I reached for the floodlight.
"I'll just—"
"No." She came back round on her heel. "You don't get anything until you've fixed the bloody power."
I looked at her. Then at Jane, who had found something on the far side of the paddock to look at and was having no trouble at all continuing to look at it.
"Even a slice?"
"Especially not a slice." She was already walking. "You can eat the sealant if you're hungry."

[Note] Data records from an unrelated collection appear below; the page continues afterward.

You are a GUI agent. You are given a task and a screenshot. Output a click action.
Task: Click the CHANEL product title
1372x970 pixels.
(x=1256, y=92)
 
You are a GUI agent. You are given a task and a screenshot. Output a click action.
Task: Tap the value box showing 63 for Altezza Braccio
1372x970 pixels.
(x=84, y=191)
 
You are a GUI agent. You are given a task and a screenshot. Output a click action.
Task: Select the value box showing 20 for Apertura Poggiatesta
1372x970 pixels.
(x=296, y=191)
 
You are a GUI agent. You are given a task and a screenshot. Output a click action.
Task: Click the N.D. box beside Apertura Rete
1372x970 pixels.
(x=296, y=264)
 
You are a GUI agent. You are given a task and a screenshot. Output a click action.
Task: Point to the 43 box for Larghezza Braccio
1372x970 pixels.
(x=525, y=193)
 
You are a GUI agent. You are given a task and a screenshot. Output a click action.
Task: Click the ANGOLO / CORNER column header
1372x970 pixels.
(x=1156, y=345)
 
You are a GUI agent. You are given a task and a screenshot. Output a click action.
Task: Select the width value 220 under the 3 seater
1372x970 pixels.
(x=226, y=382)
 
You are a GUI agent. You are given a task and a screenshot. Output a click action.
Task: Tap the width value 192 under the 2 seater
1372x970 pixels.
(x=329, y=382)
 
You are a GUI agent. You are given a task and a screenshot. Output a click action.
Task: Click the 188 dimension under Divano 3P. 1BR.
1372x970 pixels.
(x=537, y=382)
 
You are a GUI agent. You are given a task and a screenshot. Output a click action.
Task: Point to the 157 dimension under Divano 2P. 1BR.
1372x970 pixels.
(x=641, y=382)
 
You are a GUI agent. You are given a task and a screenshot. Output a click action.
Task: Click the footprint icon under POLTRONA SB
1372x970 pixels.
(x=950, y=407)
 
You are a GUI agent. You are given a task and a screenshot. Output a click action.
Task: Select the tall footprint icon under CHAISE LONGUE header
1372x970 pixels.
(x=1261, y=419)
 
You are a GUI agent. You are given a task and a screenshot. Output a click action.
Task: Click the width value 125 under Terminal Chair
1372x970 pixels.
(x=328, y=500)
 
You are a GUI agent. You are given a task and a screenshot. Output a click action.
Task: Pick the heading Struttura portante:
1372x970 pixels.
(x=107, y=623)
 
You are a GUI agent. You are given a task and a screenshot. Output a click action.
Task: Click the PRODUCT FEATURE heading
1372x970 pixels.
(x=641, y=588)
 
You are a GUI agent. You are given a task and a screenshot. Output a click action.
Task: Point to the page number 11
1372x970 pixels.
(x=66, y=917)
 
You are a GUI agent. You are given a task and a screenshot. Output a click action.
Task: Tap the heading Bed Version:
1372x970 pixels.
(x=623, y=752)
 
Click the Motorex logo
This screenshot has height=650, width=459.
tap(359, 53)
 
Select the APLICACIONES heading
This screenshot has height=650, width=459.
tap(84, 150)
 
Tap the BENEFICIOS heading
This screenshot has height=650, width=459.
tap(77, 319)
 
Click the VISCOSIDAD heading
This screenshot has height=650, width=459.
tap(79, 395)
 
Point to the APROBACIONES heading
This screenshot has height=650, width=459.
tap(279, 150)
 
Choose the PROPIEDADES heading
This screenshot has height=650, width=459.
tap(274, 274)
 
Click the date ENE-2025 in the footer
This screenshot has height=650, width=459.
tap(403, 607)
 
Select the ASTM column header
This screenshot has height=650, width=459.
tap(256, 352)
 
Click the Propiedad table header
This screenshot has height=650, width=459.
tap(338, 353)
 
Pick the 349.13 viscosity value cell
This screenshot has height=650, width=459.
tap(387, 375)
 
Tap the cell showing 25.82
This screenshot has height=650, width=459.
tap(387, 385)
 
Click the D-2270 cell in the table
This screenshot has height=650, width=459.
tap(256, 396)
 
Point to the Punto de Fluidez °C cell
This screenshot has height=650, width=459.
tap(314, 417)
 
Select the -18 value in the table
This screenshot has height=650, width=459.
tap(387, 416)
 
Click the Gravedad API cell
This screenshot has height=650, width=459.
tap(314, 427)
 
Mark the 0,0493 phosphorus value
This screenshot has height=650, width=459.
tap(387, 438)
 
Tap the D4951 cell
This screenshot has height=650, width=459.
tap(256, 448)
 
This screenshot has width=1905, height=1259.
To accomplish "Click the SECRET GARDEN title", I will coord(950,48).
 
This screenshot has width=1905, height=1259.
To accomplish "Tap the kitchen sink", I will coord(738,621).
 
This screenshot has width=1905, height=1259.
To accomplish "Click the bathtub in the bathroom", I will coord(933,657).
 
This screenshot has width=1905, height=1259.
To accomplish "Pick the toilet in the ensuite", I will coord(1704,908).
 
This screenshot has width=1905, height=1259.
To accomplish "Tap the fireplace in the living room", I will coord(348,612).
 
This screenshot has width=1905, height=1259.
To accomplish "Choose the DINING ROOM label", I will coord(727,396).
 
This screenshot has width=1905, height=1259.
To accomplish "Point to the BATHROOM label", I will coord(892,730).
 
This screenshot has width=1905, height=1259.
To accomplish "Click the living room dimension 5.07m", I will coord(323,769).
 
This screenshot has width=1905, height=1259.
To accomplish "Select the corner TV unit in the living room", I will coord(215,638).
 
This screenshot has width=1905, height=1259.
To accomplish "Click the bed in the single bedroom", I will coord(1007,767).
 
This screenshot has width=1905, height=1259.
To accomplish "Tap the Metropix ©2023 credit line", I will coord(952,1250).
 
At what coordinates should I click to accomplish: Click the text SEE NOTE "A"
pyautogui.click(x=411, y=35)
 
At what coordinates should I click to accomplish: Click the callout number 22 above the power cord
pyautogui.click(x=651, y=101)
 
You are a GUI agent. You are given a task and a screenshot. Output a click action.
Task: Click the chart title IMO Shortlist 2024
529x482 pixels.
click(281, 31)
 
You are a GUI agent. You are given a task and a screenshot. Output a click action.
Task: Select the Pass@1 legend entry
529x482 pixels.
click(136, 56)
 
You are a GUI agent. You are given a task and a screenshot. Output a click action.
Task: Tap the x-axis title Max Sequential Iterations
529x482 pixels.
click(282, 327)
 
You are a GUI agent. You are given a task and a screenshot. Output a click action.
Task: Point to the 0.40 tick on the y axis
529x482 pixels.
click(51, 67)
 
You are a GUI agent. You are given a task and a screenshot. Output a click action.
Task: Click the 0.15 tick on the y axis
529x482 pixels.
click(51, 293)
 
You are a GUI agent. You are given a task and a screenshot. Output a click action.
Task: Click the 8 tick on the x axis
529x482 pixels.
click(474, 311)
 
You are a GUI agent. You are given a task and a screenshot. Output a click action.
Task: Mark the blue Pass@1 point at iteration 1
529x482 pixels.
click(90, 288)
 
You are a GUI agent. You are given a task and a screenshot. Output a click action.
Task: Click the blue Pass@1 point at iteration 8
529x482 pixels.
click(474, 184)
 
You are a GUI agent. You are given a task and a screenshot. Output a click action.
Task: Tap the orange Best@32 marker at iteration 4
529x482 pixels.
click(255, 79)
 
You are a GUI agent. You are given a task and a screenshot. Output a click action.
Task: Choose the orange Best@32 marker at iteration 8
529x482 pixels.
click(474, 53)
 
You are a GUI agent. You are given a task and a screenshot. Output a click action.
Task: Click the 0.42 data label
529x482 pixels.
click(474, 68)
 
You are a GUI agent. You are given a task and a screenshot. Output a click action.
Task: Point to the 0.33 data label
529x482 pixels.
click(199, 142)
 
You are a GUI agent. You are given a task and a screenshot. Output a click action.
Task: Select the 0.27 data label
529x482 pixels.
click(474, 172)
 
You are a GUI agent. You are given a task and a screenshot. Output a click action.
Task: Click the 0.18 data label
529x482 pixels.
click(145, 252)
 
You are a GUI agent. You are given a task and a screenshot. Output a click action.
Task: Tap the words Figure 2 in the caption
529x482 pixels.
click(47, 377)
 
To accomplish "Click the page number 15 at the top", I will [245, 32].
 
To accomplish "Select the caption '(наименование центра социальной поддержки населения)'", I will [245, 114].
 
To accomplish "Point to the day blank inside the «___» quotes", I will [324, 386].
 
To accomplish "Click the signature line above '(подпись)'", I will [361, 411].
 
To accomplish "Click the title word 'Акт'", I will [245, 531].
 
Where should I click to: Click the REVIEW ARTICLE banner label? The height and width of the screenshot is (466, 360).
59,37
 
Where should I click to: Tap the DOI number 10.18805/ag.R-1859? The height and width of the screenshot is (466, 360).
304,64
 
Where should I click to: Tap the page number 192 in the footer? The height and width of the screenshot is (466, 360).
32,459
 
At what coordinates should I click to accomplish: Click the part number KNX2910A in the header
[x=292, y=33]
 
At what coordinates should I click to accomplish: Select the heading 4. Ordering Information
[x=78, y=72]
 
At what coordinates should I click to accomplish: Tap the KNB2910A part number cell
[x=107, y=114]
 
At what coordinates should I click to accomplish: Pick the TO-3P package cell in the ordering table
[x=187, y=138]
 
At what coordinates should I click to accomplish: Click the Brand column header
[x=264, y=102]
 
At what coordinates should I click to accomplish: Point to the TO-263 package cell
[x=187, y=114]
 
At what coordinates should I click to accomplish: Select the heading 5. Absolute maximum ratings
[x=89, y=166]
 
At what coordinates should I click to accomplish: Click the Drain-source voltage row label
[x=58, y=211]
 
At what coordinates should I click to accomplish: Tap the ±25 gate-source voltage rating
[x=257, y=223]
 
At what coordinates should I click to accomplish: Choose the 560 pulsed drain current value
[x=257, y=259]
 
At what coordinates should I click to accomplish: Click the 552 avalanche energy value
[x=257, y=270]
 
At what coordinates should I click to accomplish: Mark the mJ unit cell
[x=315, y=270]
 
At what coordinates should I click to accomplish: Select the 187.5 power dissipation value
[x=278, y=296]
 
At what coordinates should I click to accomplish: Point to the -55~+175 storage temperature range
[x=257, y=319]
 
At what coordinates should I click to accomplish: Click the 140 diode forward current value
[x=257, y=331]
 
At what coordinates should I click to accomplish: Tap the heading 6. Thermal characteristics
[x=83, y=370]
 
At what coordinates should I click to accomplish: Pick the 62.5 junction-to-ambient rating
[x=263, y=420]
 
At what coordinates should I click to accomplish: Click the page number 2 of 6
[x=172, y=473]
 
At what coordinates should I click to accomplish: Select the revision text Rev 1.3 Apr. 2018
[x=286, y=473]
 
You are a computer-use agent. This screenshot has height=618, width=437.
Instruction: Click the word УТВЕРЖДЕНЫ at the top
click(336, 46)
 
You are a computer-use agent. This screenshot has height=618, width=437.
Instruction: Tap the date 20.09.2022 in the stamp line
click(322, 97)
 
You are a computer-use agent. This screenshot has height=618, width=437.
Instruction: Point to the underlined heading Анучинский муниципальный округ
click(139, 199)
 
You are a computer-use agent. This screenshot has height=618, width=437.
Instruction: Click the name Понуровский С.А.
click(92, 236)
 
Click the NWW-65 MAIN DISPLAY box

Jane laughed, one short one, and the cold took it straight up and away over the fence line. Fern made a low sound somewhere against my knee, gave the tail a single wag, and went after Karen through the frost without once looking back at me.
I stood there a while with the trench lying open at my feet and the house behind me with nothing on in it anywhere, and listened to the three of them go up the grass to the back door. Then I picked up the floodlight and went in to have a look at the junction box.